西医认为后循环缺血是一种既非正常又非完全缺血的“相对缺血状态”,然而无论是临床表现或现有的影像学检查都无法可靠的界定此状态,这给后循环缺血的治疗带来了一定的困难。中医认为后循环缺血所致眩晕属于“眩晕”范畴,其病机不外乎“风火痰瘀虚”,其运用中医传统理论辨证论治的方法治疗可取得确切疗效。

眩晕;后循环缺血;中医药;综述

后循环缺血(posterior circulation ischemia,PCI)是常见的缺血性脑血管病,是椎基底动脉系统缺血引起的病变,约占缺血性卒中的20%,其主要病因为动脉粥样硬化,主要发病机制为栓塞[1]。眩晕是最常见的临床表现之一,后循环缺血性眩晕多见于40岁以上的中老年人,占中老年人各种眩晕的60%以上,是中老年人常见病、多发病,具有病程长,难根治,易反复的特点[2]。西医认为后循环缺血是一种既非正常又非完全缺血的“相对缺血状态”,然而无论是临床表现或现有的影像学检查都无法可靠的界定此状态,这给后循环缺血的治疗带来了一定的困难。祖国医学根据症状将后循环缺血性眩晕归于“眩晕病”范畴,中医有关眩晕病的记载始于2000多年前的《黄帝内经》,历经各朝各代的发展,在病机及治法方面逐渐形成了属于自己的特色理论体系,现将其有关眩晕的病机及治法作一综述。

1 病机探讨

1.1 无风不作眩 风有内外风之别,而后循环缺血性眩晕则多因内风而引起。《素问·至真要大论》云:诸风掉眩,皆属于肝。肝为风木之脏,主动主升,其性刚劲,易化风动风,肝风内动,上扰清窍,清阳不升,发为眩晕。巢元方《诸病源候论》之风头眩候篇中提出:风f头眩者,由血气虚,风邪入脑,而引目系故也。血虚而生内风,若复感外风,二风合而入脑,以致脑转目系急,头晕而目眩。

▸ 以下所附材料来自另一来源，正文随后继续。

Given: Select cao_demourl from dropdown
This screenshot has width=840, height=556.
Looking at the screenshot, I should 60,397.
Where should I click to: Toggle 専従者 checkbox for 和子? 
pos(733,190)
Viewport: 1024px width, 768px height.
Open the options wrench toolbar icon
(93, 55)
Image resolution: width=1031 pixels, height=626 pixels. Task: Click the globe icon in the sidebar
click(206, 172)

1.2 无痰不作眩 张仲景于《伤寒杂病论》一书中多处详述因痰致眩之病机,为后世“无痰不作眩”一说奠定了理论基础。“心下有痰饮,胸胁支满,目眩”“心下有支饮,其人苦冒眩”等,无不揭示了痰饮内停,痹阻血脉,以致气血运行不通,或痰饮上犯脑络,清窍被蒙,眩晕则作的病机。张从正认为眩晕多由胸膈痰涎壅塞导致,如《儒门事亲·卷五·头风眩运》中曰:“头风眩运,登车乘船,眩运眼涩,手麻发胀,健忘,善怒,皆胸中有宿痰使然。”朱丹溪宗仲景痰饮致眩之论,提出“无痰不作眩”的重要观点。

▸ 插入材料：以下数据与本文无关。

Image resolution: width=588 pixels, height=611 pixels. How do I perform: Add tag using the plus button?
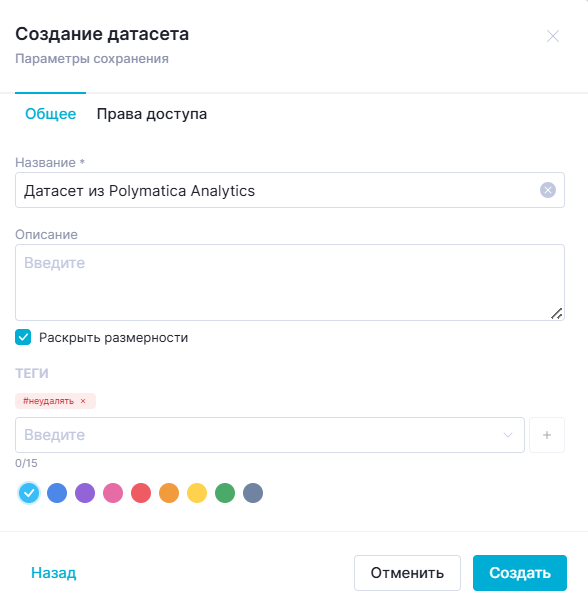click(x=547, y=435)
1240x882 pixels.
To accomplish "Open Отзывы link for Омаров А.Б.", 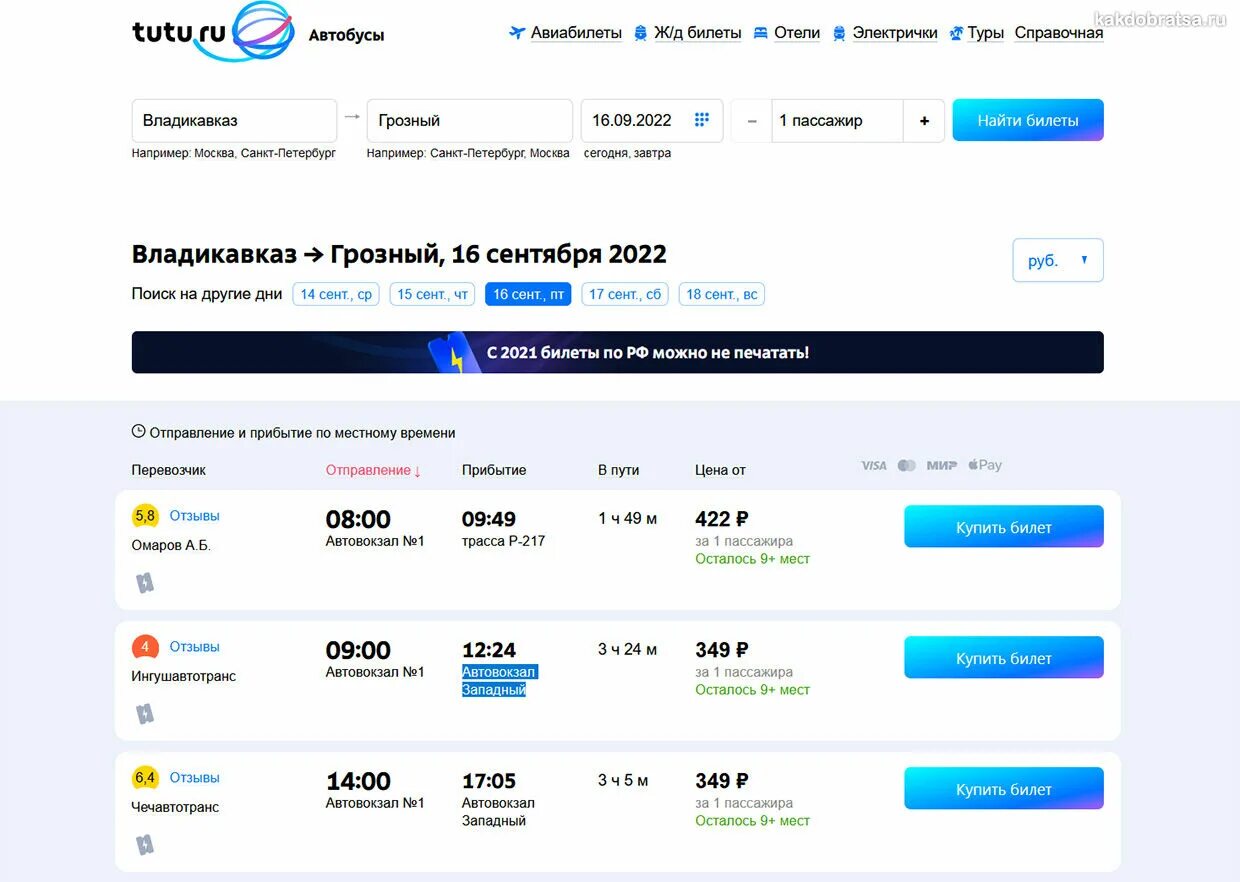I will click(194, 516).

1.3 无虚不作眩 《灵枢·口问》曰:“上气不足,脑为之不满,耳为之苦鸣,头为之苦倾,目为之眩”。《灵枢·海论》亦曰:“髓海不足,则脑转耳鸣”。提示了上气不足、脑髓不充可使清阳不展,脑失所养,眩晕发作。此即出现“无虚不作眩”之雏形,明代《景岳全书·眩运》:“眩晕一证,虚者居其八九,而兼火、兼痰者不过十中一二耳”。其虚或因“上气不足”,或因“髓海不足”。

1.4 因火致眩 刘完素在学术上以倡“火热论”著称,对于眩晕病的认识也不例外,其在《素问玄机原病式·五运主病》中言:“风木旺必是金衰不能制木,而木复生火,风火皆属阳,多为兼化,阳主乎动,两动相搏,则为之旋转”,并引用《内经》原文“人或乘车跃马、登舟环舞而眩运者,其动不正,而左右纡曲,故《经》曰:曲直动摇,风之用也。眩运而呕吐者,风热甚故也。”进一步佐证其“风火”致眩的理论。

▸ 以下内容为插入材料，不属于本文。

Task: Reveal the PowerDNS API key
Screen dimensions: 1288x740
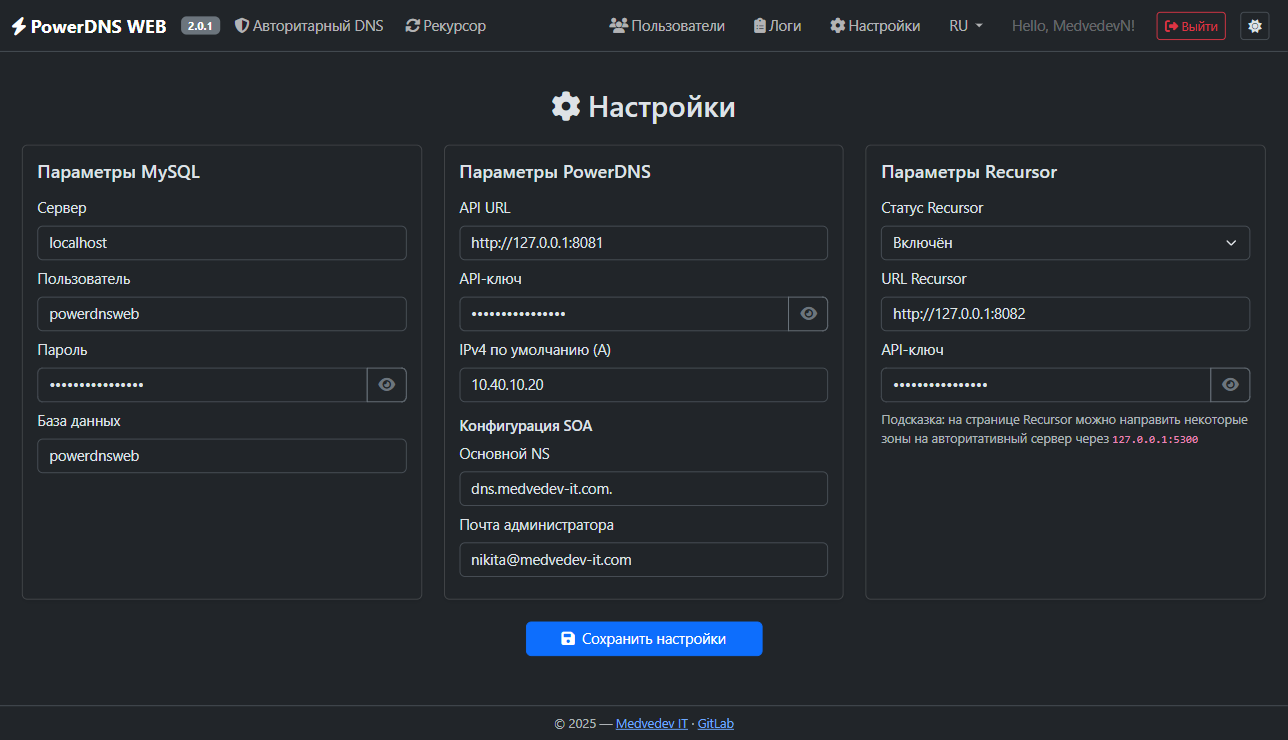Action: 808,314
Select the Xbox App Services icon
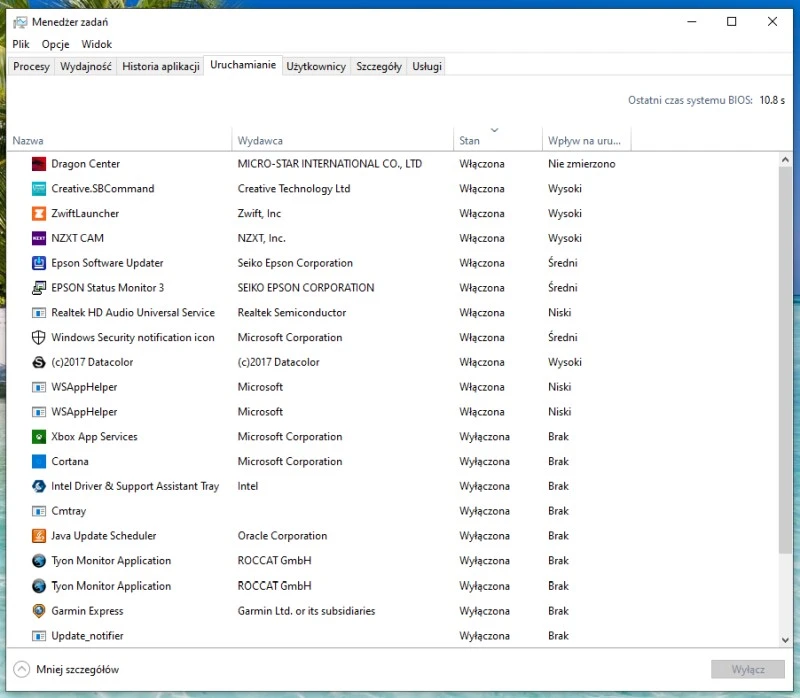The image size is (800, 698). tap(39, 437)
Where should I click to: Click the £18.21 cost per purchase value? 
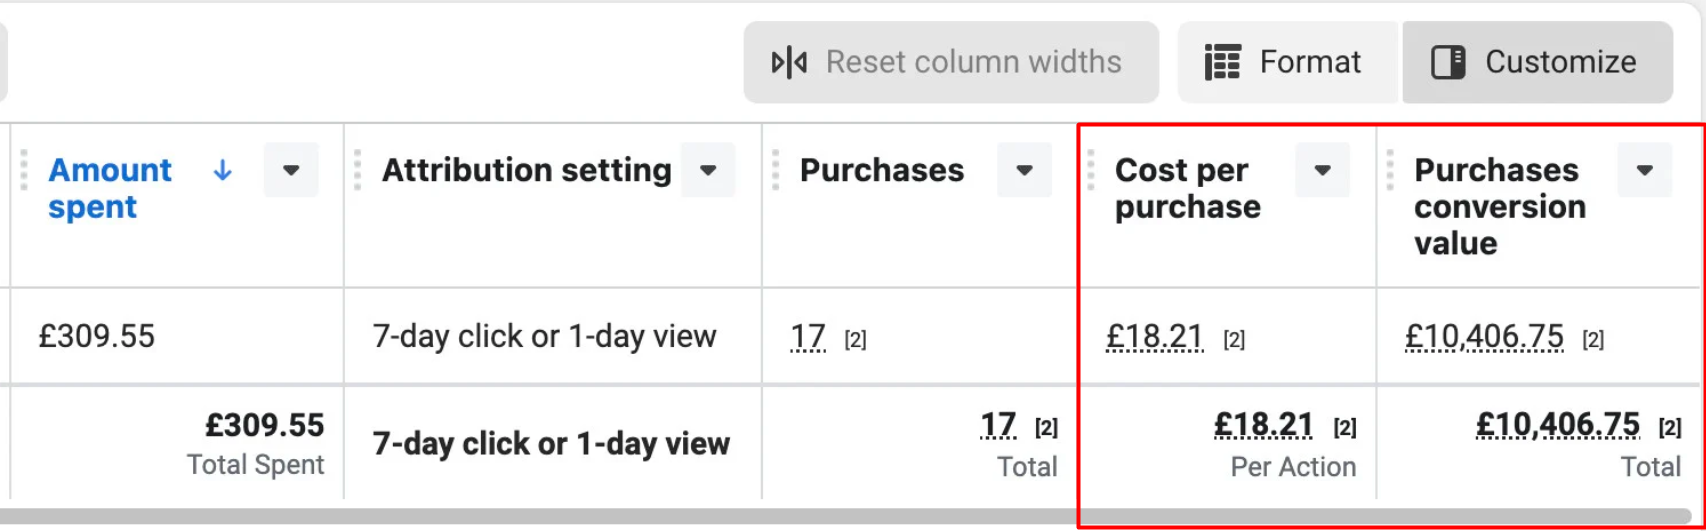pyautogui.click(x=1154, y=337)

1.5 瘀血致眩 明代医家虞抟首创瘀血致眩说,其《医学正传》中所载:“外有因坠损而眩运者,胸中有死血迷闭心窍而然,是宜行血清经,以散其瘀结”,他认为多种因素致血瘀不行,瘀血停聚胸中,迷闭心窍,火郁成邪,发为眩晕,故治宜行血清经,散其瘀结,则眩晕可愈。《医宗金鉴》中亦载:“瘀血停滞,神迷眩运,非纯用破血行血之剂不能攻逐荡平之。”也佐证了瘀血致眩一说。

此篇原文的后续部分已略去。